今日就要和颜景在马车这样狭小的空间内独处, 心情有些难以言喻。
偏偏她还不能表现出来。
“都?”颜景缓缓降下眼褶,嗓音淡漠,“还有哪个文人与你见过?”
?
这是什么问题?
“首辅大人, 你是觉得我会蠢到落入这么简单的套话陷阱吗?”温妕有些无语地看着颜景。
话语间余光向身侧扫了一眼,没有看到往常总会放置在这里的手炉。
可见手炉是专为弱不经风的柳青准备的, 而这次见的是黎明,自然不会为她准备。
虽说如此, 温妕心中还是有些空落。
“还是说正事吧。”温妕随意地伸出手,屈起拇指,轻轻一弹, 将手中圆环投向男人。
划过一道翠绿色的光痕, 颜景抬手接住了价值连城的翡翠扳指,淡淡道:“阁下想知道什么?”
“三年前,已故骠骑大将军——温健的谋反之案是如何判的。”温妕沉声问道。
她有想过掩盖一下自己的身份,曲折地问情报。
但以颜景的聪慧之才, 无论如何拐弯抹角都有可能被顺藤摸瓜找出真相。
还不如直接问。
颜景听到久违的名字,轻抚扳指的动作稍顿,仿若回忆了片刻,随后缓缓道:“温健的案子没有经过我的手,是陛下直接审理的。”

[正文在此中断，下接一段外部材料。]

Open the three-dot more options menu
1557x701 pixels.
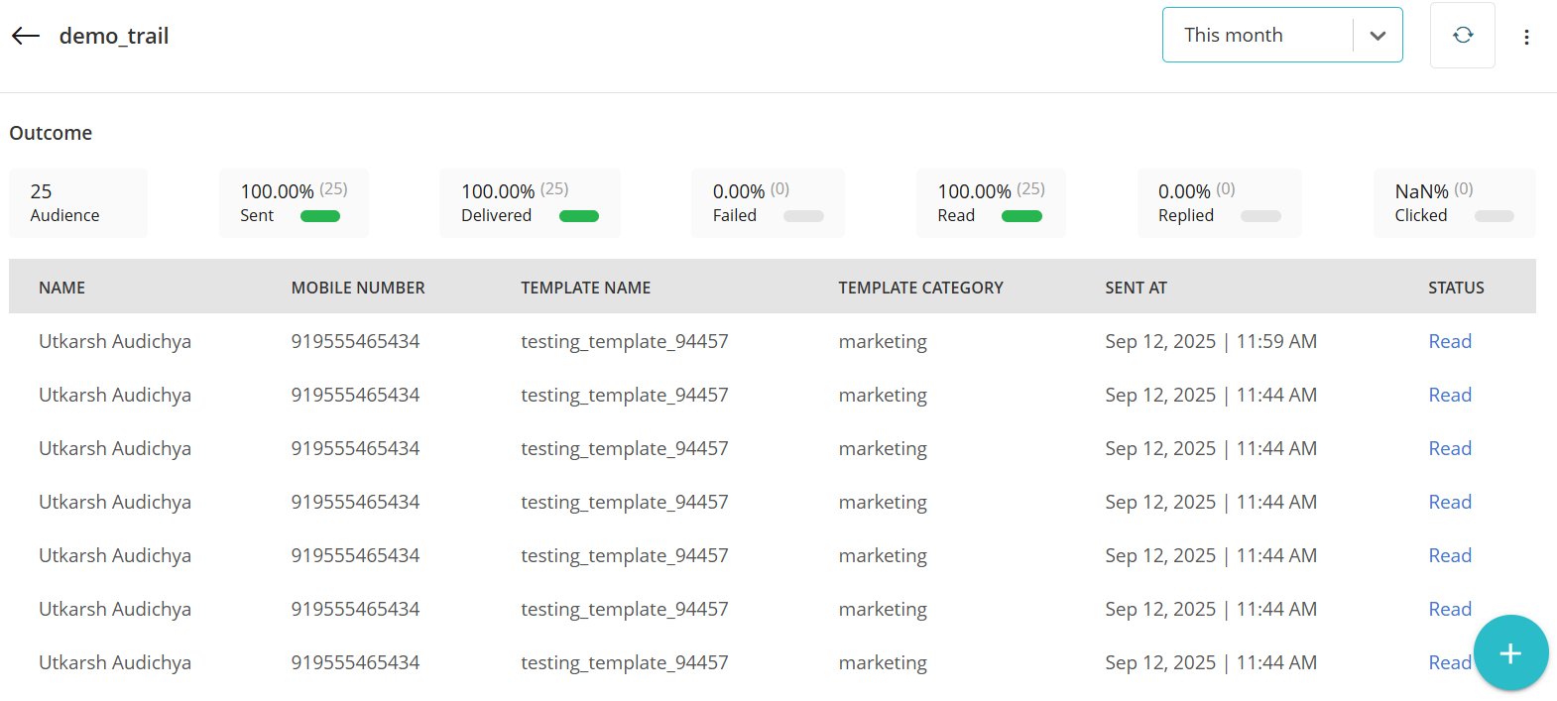pyautogui.click(x=1525, y=37)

“据我所知,当年温健率兵突袭,却全军覆没,独留他一人活了下来。在养伤期间,副将高轩在温健的枕下找出了通敌的密函。”
“温健见事情败露便提枪跃马,想要杀出重围,但因负伤而被败于高轩手下。”
“随后大量叛国铁证在温家找出,故而直接定下了罪状。”
温妕闻言皱起了眉头,细细思忖起来。
她首先能够确定的是自己的父亲绝对没有叛国。